Chal raha hai aur chalta rahega. It’s been good and bad days. I’ve never been the kind of person who posts a different version of my life online. That’s been me for a very, very long time. I have never fallen into the pressure of putting my life on social media. Main gym jaati hoon lekin post nahin karti! (Laughs)
But I think yeh ‘Stay positive’ sunn ke ab log thak gaye hain. I think it’s okay… jaisa feel karna hain waisa feel kar lo. Just make sure that you go through what you are feeling… don’t make them permanent. It’s easier to be with reality if you are not fighting something that’s unreal.
You have a show on air and that’s something positive…

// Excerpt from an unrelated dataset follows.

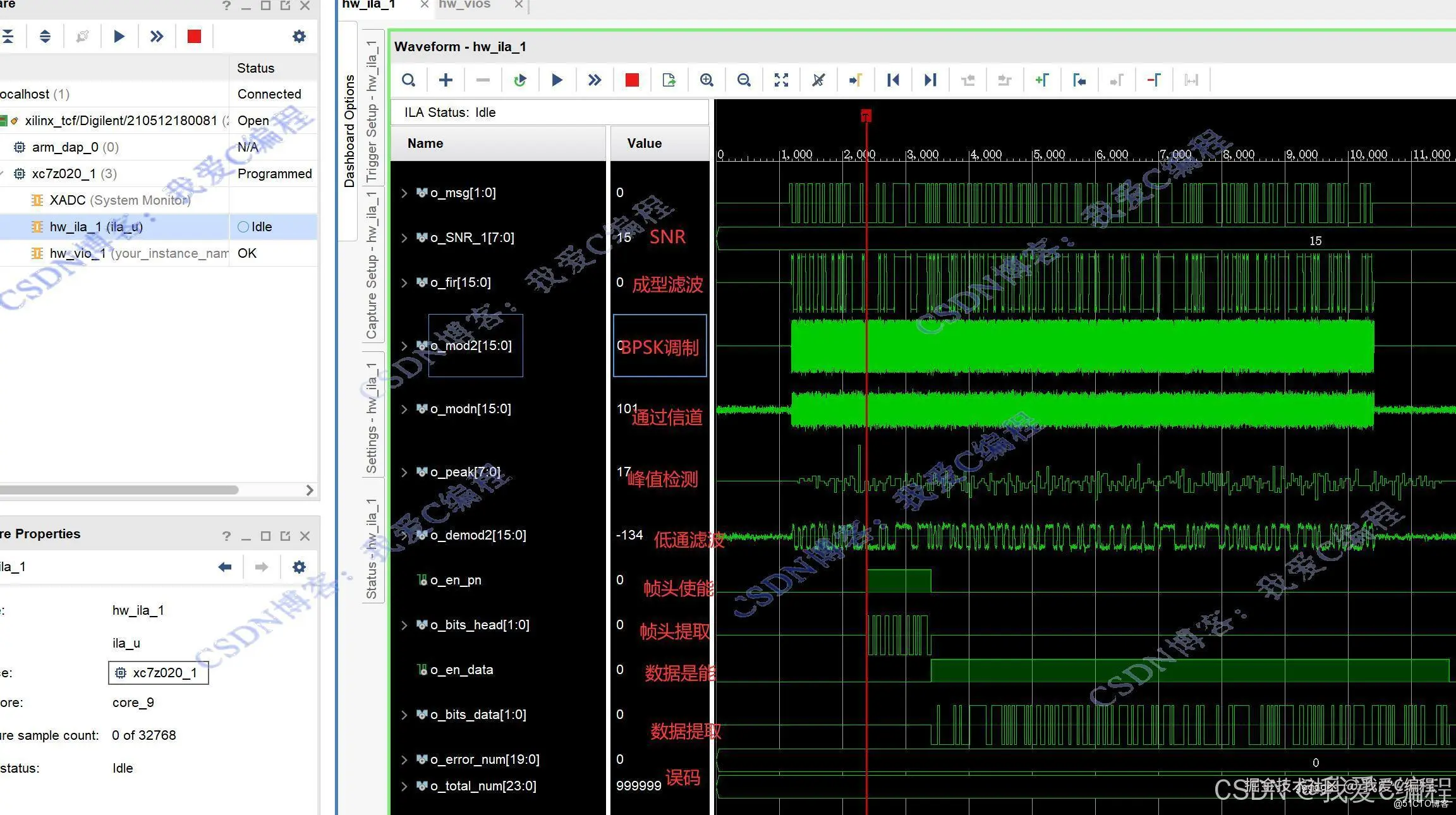Click the xc7z020_1 device link

[x=164, y=673]
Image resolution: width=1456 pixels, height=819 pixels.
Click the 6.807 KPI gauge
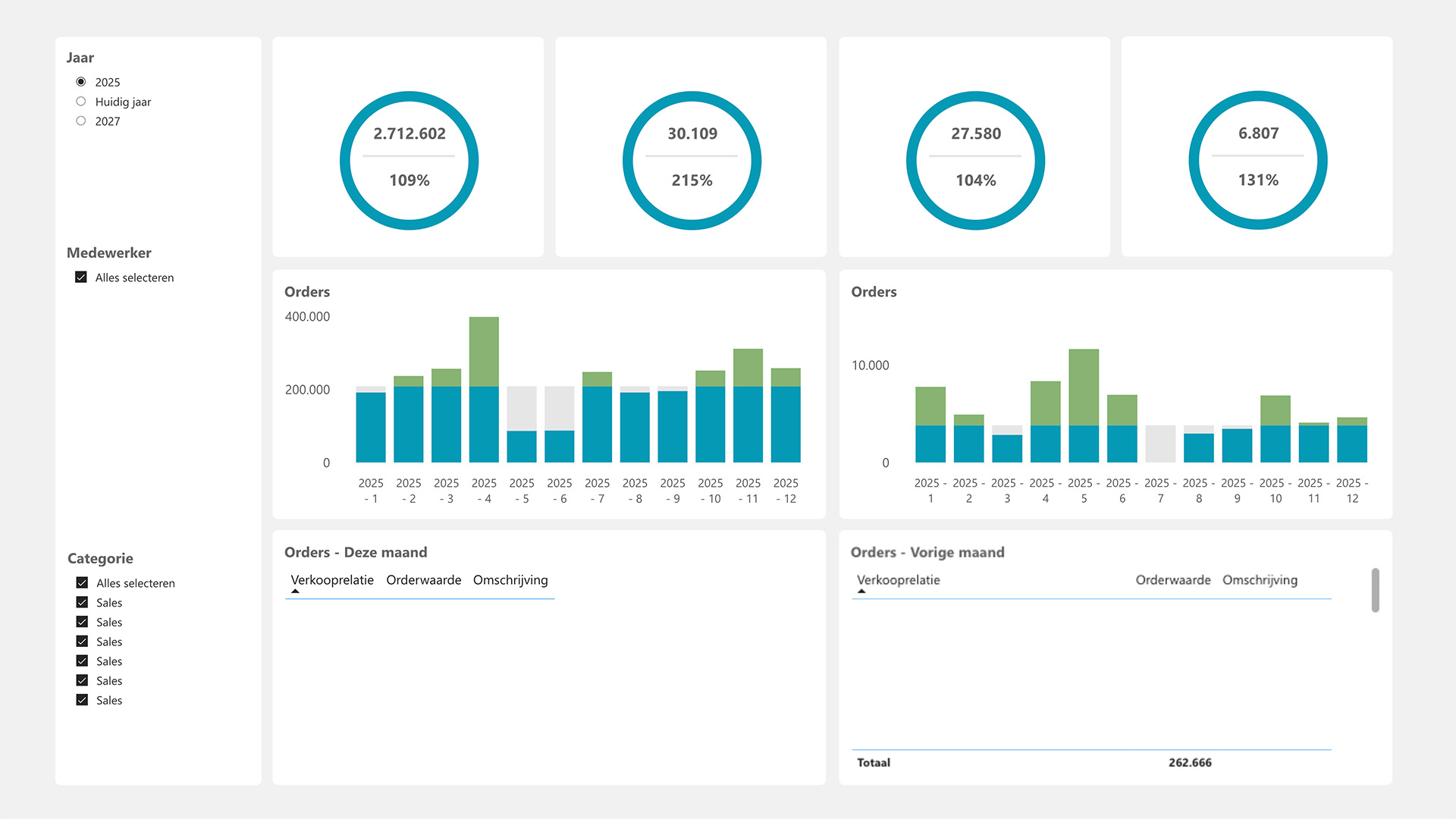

Yes! Illegal is receiving some very good reviews. It’s a pat on the back when you give a part of yourself to a project and it turns out to be a good show. It’s a good feeling that, despite being a murderer, people are being able to empathise with the character and feel that I have done justice to the role of Mehr Salam. It’s being compared to what I did in Sacred Games.
It’s a very intense role. She’s someone who wants death… she doesn’t want to be pardoned or given a reprieve. She, of course, deserves death for the crime she’s committed, but her biggest win lies in the fact that the audience, despite that, feels for her.
It’s a very interesting character to get into the head of. You have no choice but to make peace with playing her. This is the truth, she has killed members of her own family and she’s okay with it… that kind of darkness is a little difficult to understand and accept. I had to play her with honesty and not judge her at all… she’s feisty, she’s angry and serious and she’s asking the legal system for the justice that’s been promised to her, which is death. I didn’t know and I am sure that until they watch the show many people won’t know, that capital punishment is not carried out for women in our country because we don’t have female executioners. It’s a very interesting loophole that exists between our legal system and our political system. That’s what Niharika Singh, played by Neha Sharma, is questioning and fighting for on the show.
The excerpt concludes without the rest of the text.